> _Work to complete_: For the entries that follow, retype exactly the lines from the one containing "Screen dimensions: 900x424" to the one containing "1024x553 pixels.", inclusive, and only those. Images stay out of the copy.

> _Information provided_:
----
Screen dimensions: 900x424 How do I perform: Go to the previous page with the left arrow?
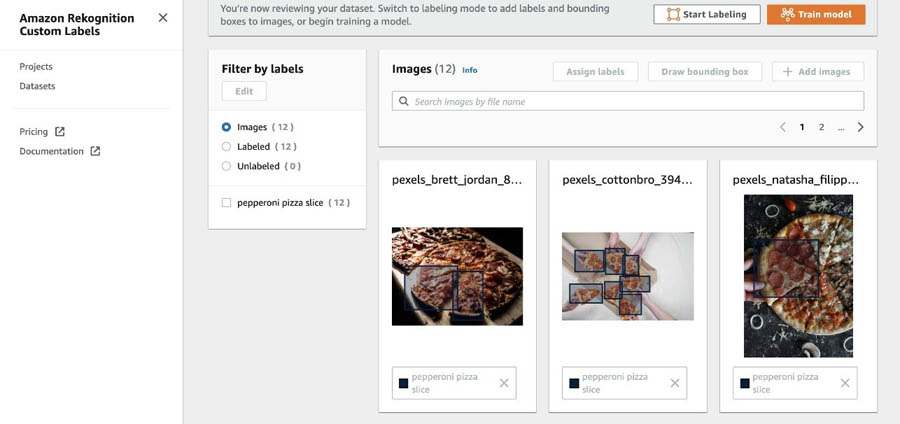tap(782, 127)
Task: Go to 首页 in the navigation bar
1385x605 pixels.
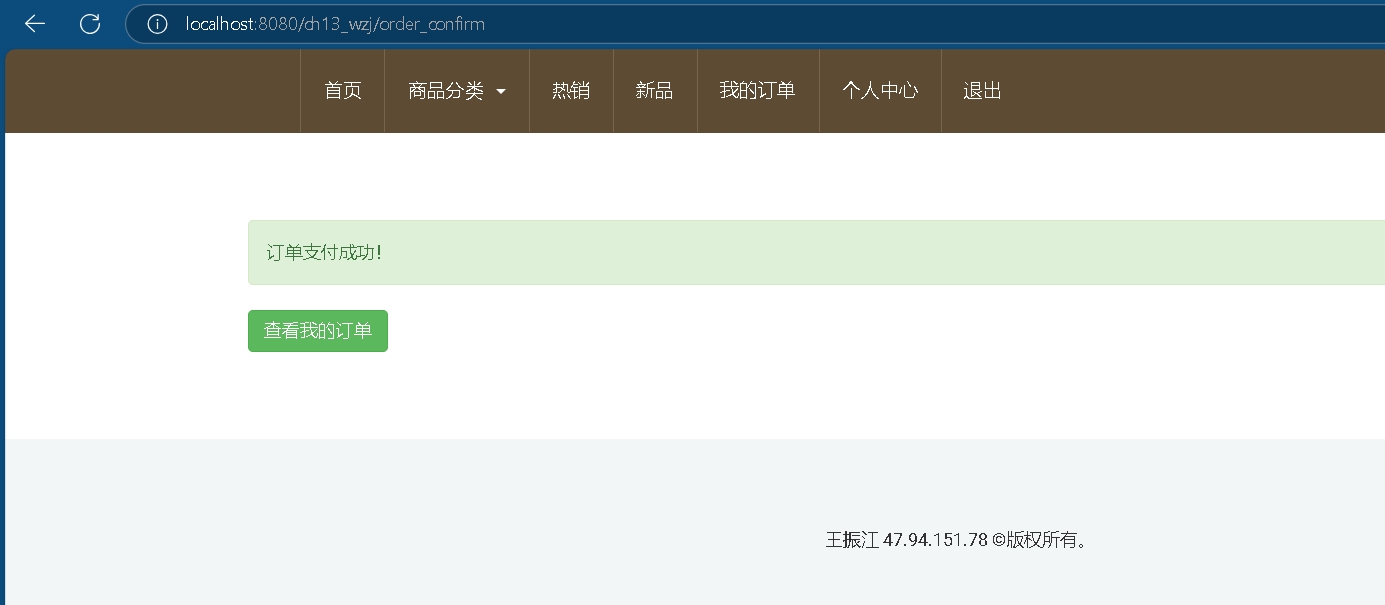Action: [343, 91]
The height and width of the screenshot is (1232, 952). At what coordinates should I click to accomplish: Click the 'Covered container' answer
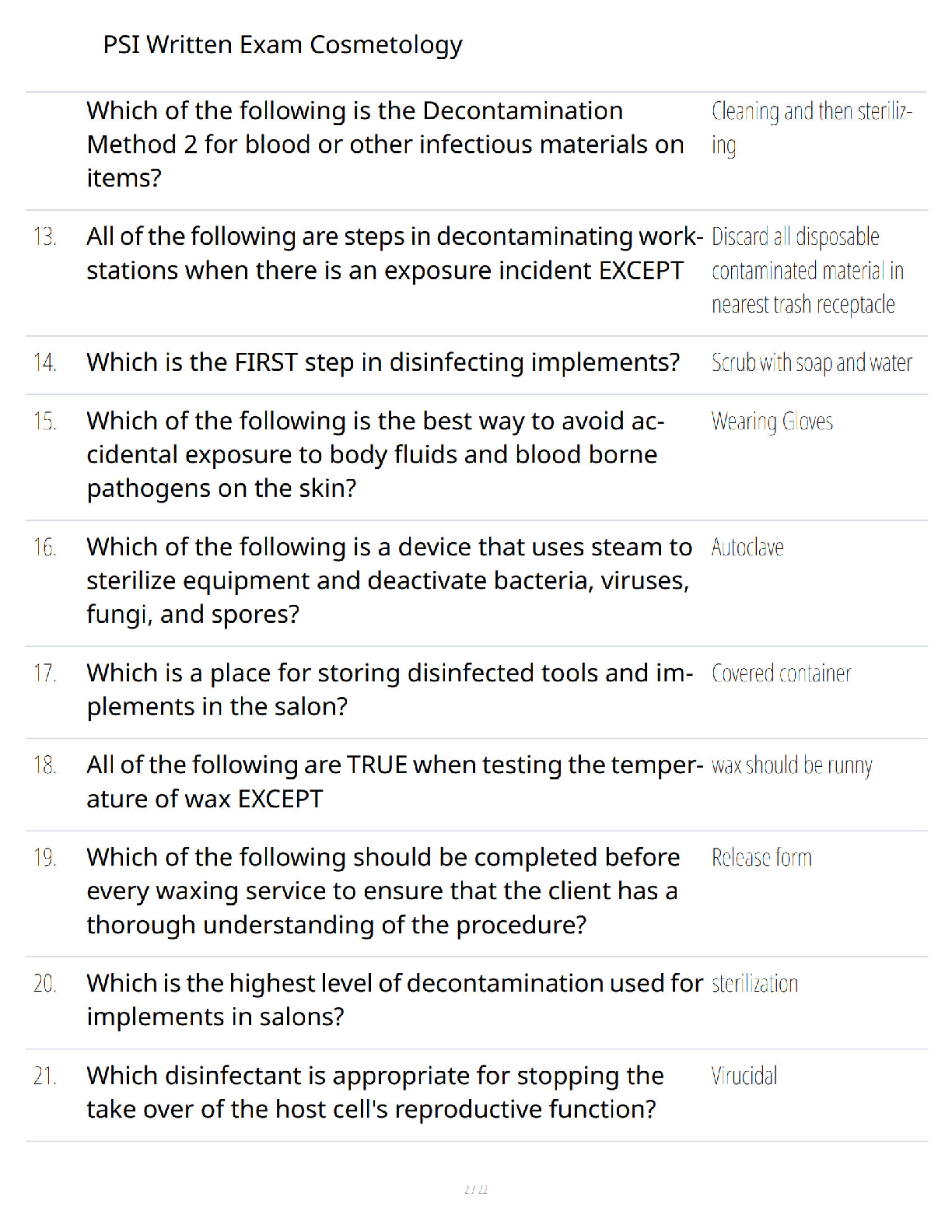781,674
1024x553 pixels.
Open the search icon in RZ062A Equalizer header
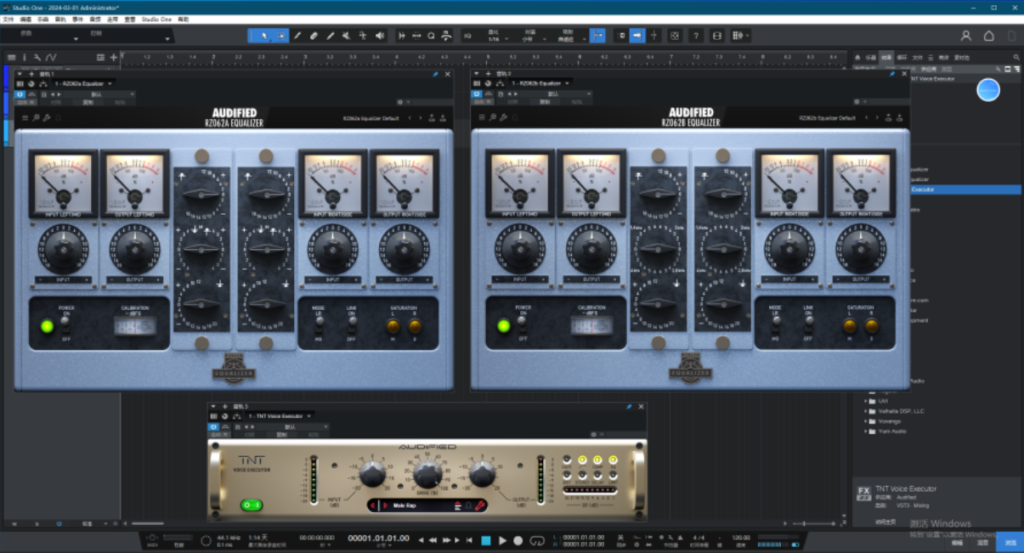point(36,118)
----
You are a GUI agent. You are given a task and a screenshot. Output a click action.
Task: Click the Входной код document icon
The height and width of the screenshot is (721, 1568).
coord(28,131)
----
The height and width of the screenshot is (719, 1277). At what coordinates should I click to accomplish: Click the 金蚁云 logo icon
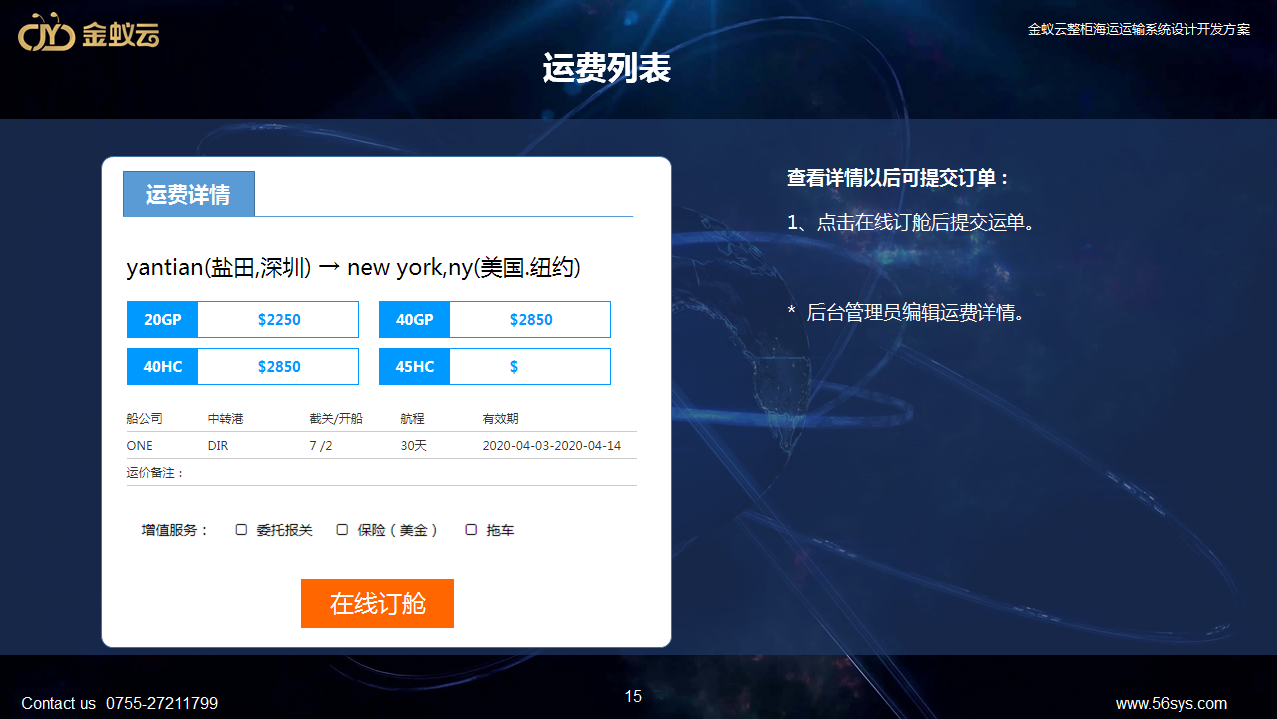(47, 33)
----
> _Output below_:
Screen dimensions: 900x424 How do I perform: Go to the previous page with the left arrow?
tap(782, 127)
Task: Go to 首页 in the navigation bar
1385x605 pixels.
Action: [343, 91]
The height and width of the screenshot is (1232, 952). At what coordinates should I click to accomplish: Click the 'Covered container' answer
781,674
1024x553 pixels.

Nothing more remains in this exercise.